Aquello no estaba preparado. Simplemente se
levantó para ir al trabajo como cualquier martes y se sintió incapaz. Incapaz
de ducharse, ponerse el traje, desayunar con su marido y sus hijos, coger el
coche, esperar en el atasco, llegar al trabajo. Incapaz de sonreír a las
víboras de sus compañeras, de acatar las órdenes estúpidas de su jefe. Sintió
que aquello le estaba drenando la vida. Qué aquella mujer era un
parásito que se había adueñado de su cuerpo y usurpaba su voluntad
mientras los años pasaban y ella era incapaz de desalojarla y tomar las
riendas.
De modo que esa mañana cogió a aquella
furcia por el cuello y la golpeó contra los azulejos del baño en la soledad de
la ducha, hasta que una mancha oscura y sanguinolenta quedó alojada junto al
espejo con una perfecta simetría.
Llenó una
bolsa de viaje con algunas pertenencias y salió con sigilo. Condujo el coche hacia la
salida de la ciudad; hacia aquella carretera que era el cordón umbilical que la uniría a su felicidad.

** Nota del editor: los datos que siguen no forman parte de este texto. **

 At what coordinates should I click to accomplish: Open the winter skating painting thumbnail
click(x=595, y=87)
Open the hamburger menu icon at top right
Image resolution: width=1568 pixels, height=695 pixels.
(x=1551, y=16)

Decidió volver al pueblo de su infancia. Aquel
lugar apartado y recóndito, perdido en las montañas, camino de la costa. Un
lugar abrigado del mundo, todavía protegido del ataque de la vida
moderna, de las prisas, de las ataduras.
Cuando llegó lo reconoció como el pueblo de su
infancia. Y se reconoció a sí misma. La otra había muerto, había quedado lejos
en la ciudad, en aquel cuarto de baño que había sido su cárcel por dos décadas.
Había quedado en aquella casa, donde su propia familia había sido su carcelera,
donde su lecho era un ara que la ofrecía en sacrificio al concepto de familia.
Se instaló en la casa de sus abuelos, largo
tiempo abandonada. La decoró con mimo y paciencia y vivió aquella nueva
felicidad cotidiana gracias a las inversiones que la perra, como ella la
llamaba, había hecho en el pasado.
Pero por desgracia aquello no duró mucho. Una
mañana al mirarse en el espejo, la vio de nuevo, de improviso. Estaba allí.
Había cambiado el traje de alta costura por un sencillo vestido de flores y un
delantal. El peinado de diseño, por un pelo suelto recogido a penas por dos
horquillas. El collar de ágata, por una cruz de madera. Pero era ella. Había
vuelto una vez más, para usurpar su vida.